Officials claim all the Myanmar nationals agreed voluntarily to be returned home on April 10
A man talks on his phone beside a piece of street art depicting Myanmar's ousted civilian leader Aung San Suu Kyi outside a restaurant in Bangkok on March 17. (Photo: Jack Taylor/AFP)
Thai authorities have repatriated 145 migrants from Myanmar in the latest move in the Southeast Asian nation aimed at stopping the influx of desperate job seekers and asylum seekers into Thailand.
Thailand’s government said all of the Myanmar nationals, including 60 women, had agreed voluntarily to be returned home on April 10 after being detained previously for crossing the border illegally.
During the publicized repatriation ceremony, Somkiat Sisanet, governor of Rayong province in eastern Thailand where the migrants had been arrested, hosted Ye Lin Htet, an assistant labor attaché from Myanmar, while local labor and security officials also attended.
Many Thais have been skeptical about the reported willingness of the migrants to be repatriated.
“Did they volunteer or were they given an ultimatum: ‘Stay in Thailand and go to jail or return to Myanmar and remain free’? The fact that the Thai authorities made a big show makes me think it was the latter,” one commenter noted.
Since February last year when the military in Myanmar seized power in a putsch, hundreds of thousands of migrants desperate for work are believed to have crossed into Thailand from the conflict-torn nation even as Thai authorities have stepped up their efforts to stop them.

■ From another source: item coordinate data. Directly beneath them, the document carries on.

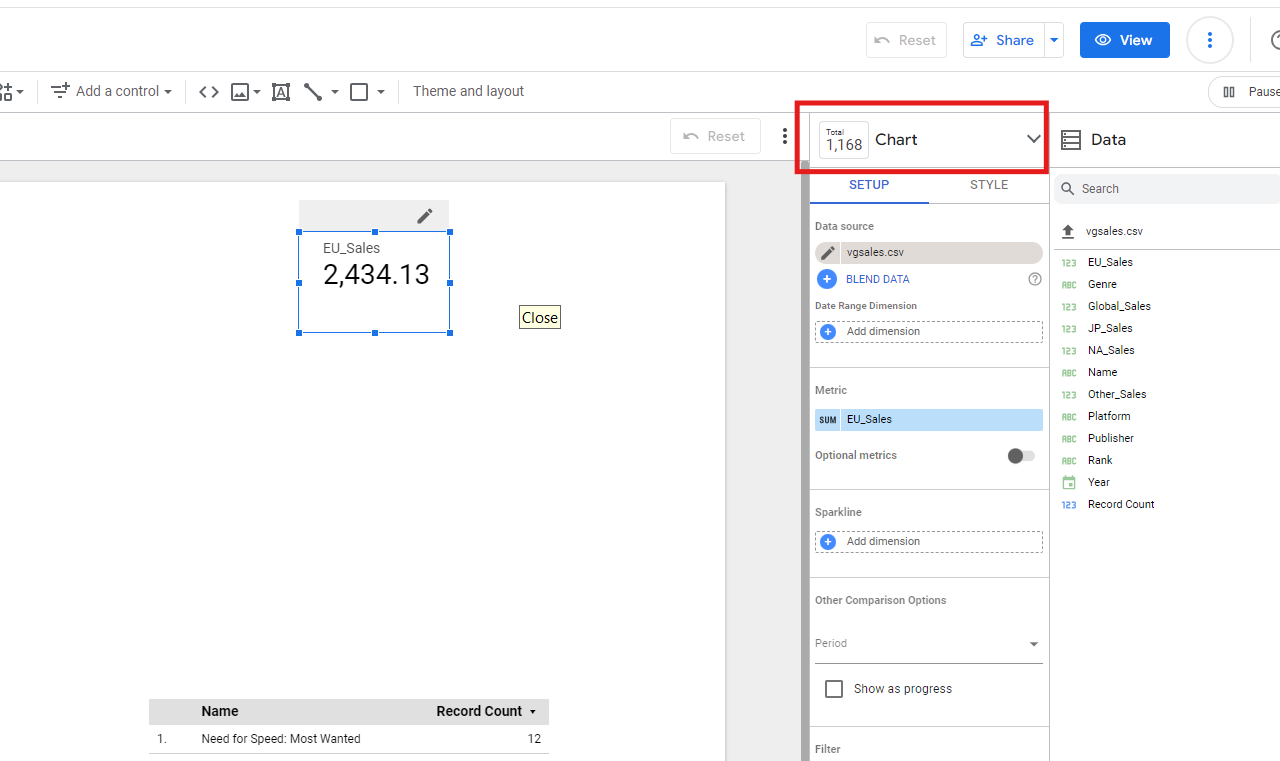Screen dimensions: 1280x761
Task: Open the Share dropdown arrow
Action: pos(1053,40)
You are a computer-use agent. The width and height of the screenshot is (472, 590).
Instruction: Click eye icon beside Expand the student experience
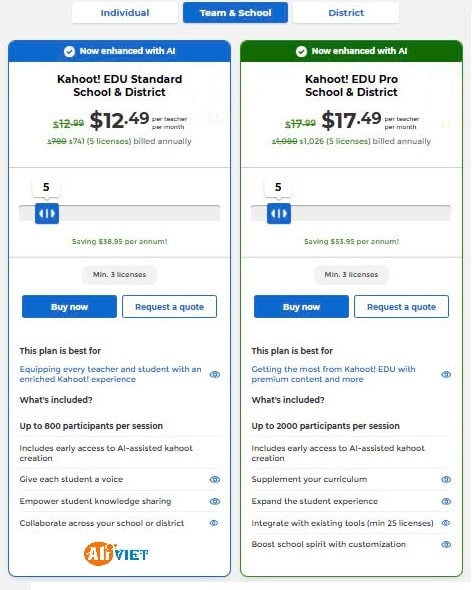coord(446,501)
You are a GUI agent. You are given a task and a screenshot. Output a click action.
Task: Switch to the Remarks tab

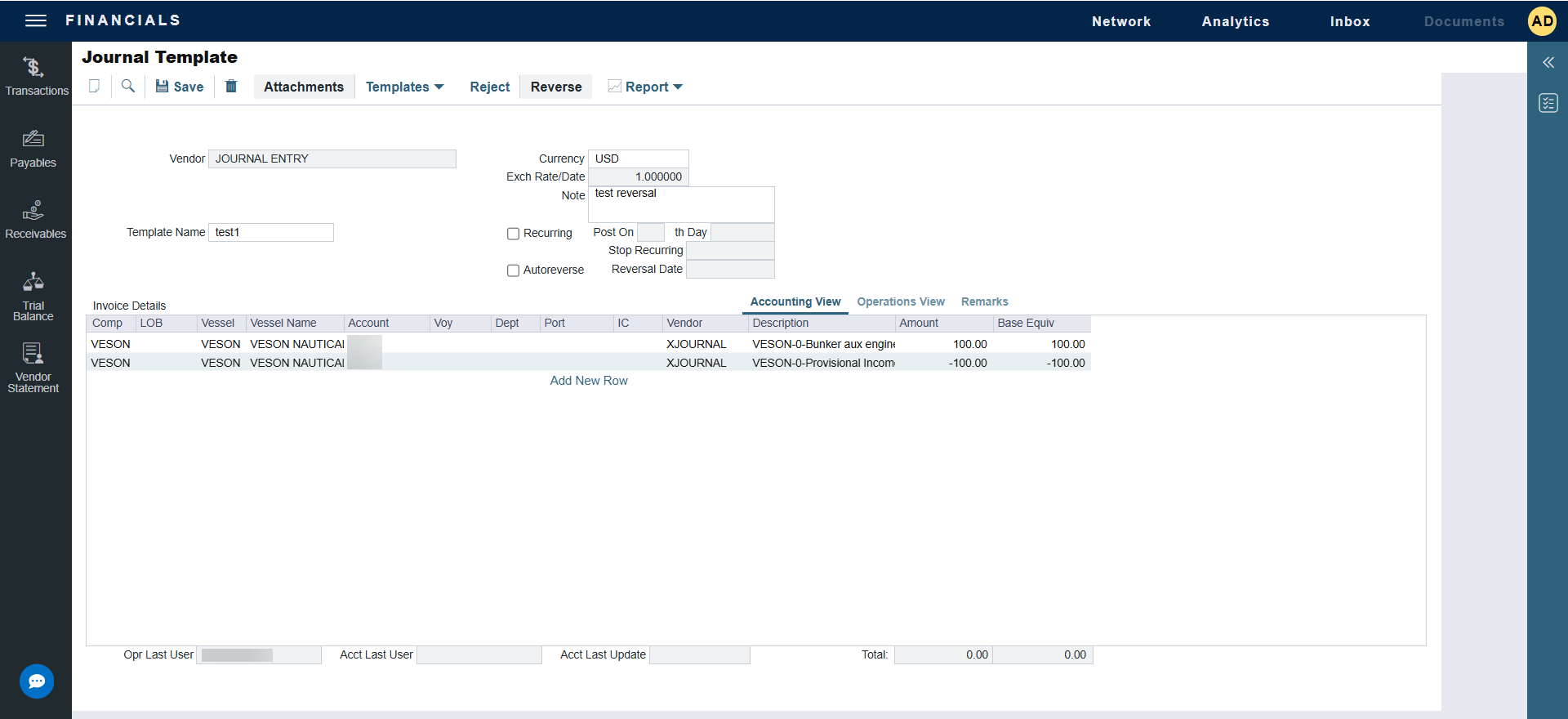984,301
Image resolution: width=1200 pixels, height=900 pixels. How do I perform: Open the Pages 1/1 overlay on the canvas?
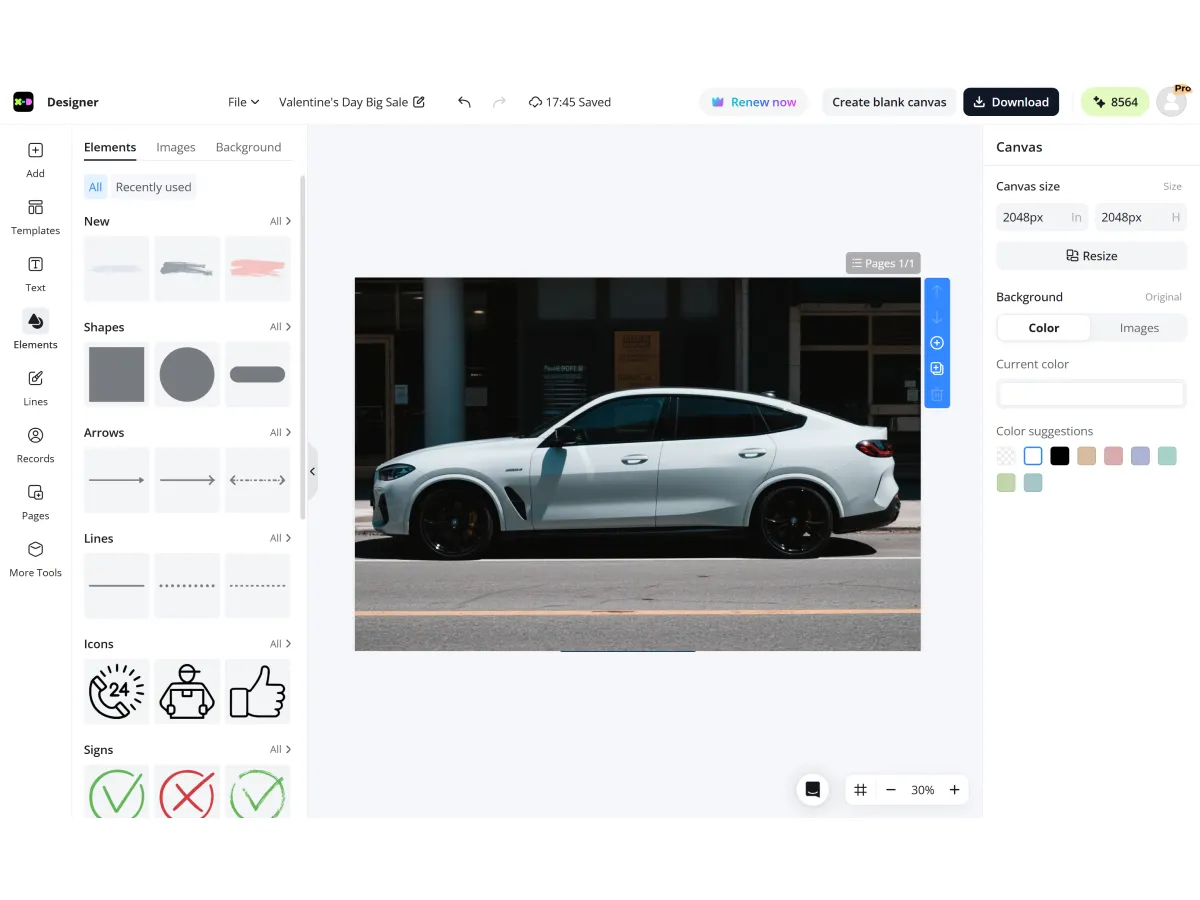pyautogui.click(x=883, y=262)
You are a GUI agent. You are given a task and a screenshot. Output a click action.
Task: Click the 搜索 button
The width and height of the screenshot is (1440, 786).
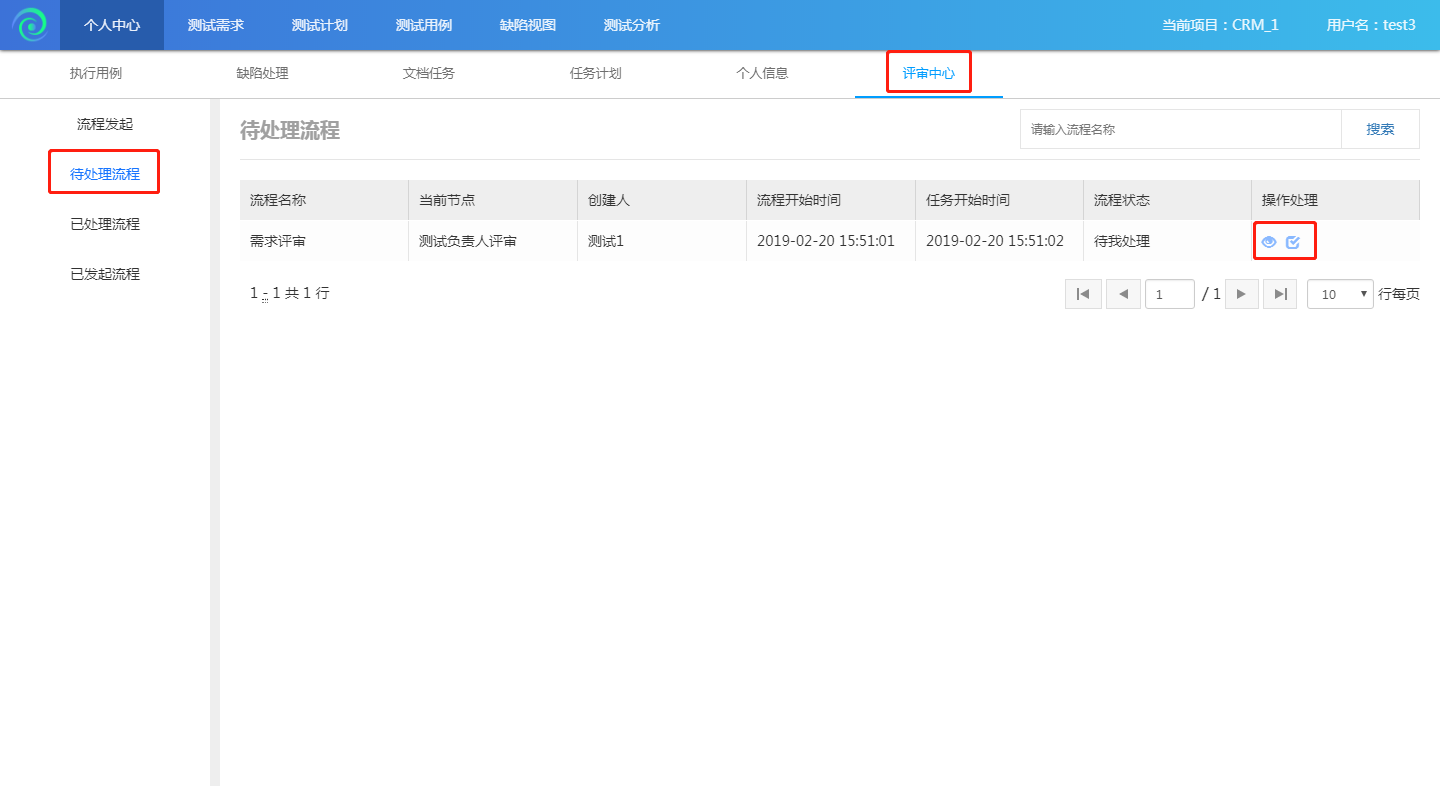1380,129
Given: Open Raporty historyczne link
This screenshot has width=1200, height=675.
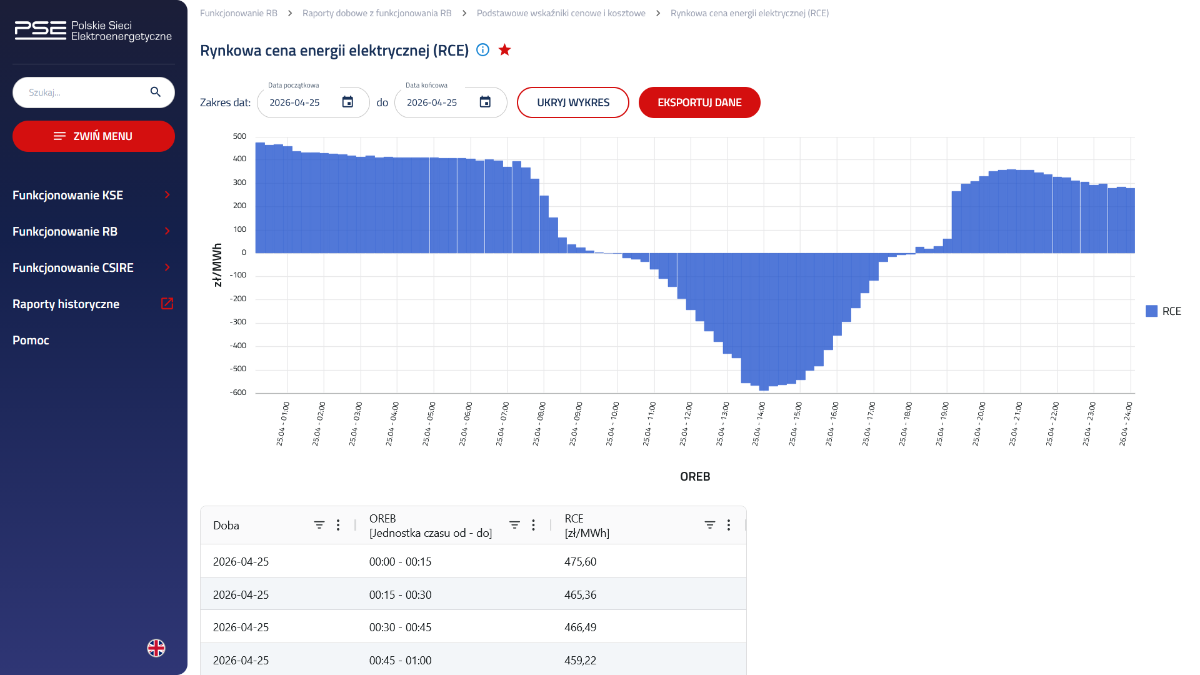Looking at the screenshot, I should (x=92, y=304).
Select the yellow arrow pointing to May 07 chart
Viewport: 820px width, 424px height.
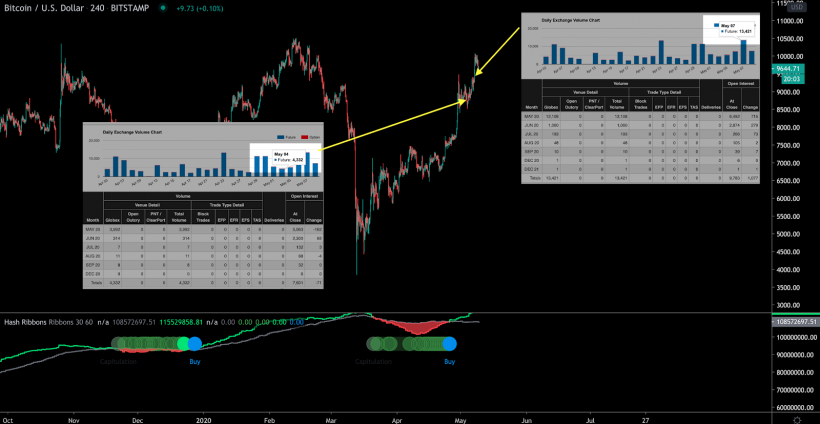point(497,51)
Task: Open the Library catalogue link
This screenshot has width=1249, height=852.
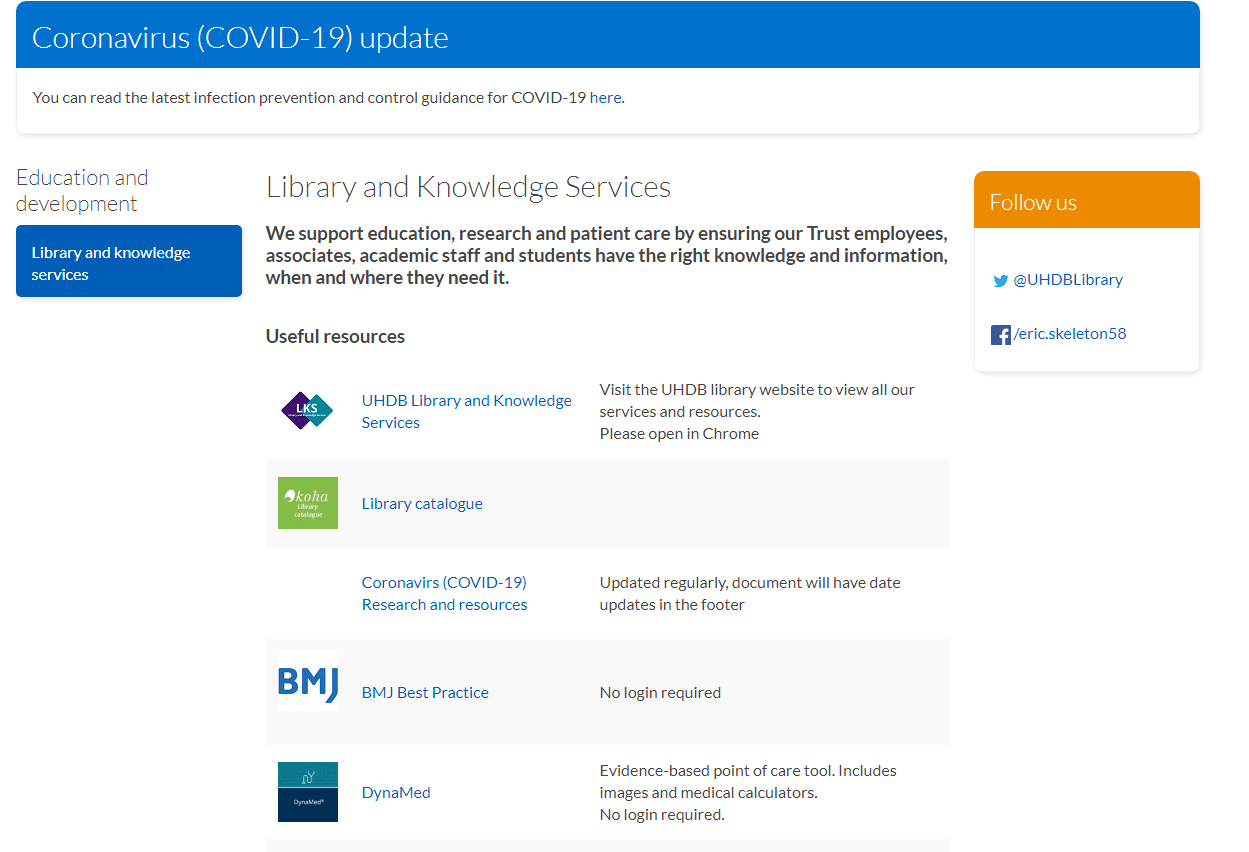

“When they told us to go back, we cried and explained why we can’t go back home. We want to go back but we have no house”
Local authorities have deported tens of thousands of migrants from Myanmar over the last year for crossing the border illegally despite calls by rights groups on Thailand’s government to ensure that no genuine asylum seekers would be returned to Myanmar where they might face threats to their safety and well-being.
Yet the same weekend that the 145 nationals from Myanmar were deported, scores of others entered Thailand illegally, according to official accounts.
In the western province of Kanchanaburi alone, as many as 50 migrants, including 20 women, were detained for crossing the border illegally with the help of people smugglers. They had paid up to 20,000 baht (US$600) per person to smugglers.
Some of the others had agreed to pay them from their salaries once they started working in Thailand in a type of arrangement that often sees desperate migrants end up in what is effectively bonded slavery.
It has long been suspected that many Thai officials have colluded with people smuggling gangs and Thai police have just launched an investigation into a report by the Associated Press that some officials in Tak province, which borders Kayin state in Myanmar, promised not to deport migrants in exchange for a payment of 350 baht from each.
Reportedly, the officials also charged refugees who had crossed into Thailand to escape armed conflict in their homeland between state security forces and a rebel army.
Once the migrants paid the fee, they were issued a “police card,” which was supposed to protect them from arrest and deportation. However, despite paying for such cards, asylum seekers were sent back across the border just the same.
“When they told us to go back, we cried and explained why we can’t go back home,” said an asylum seeker sheltering in a flimsy tent with her husband and two young children at a river that divides the two countries. “We want to go back but we have no house.”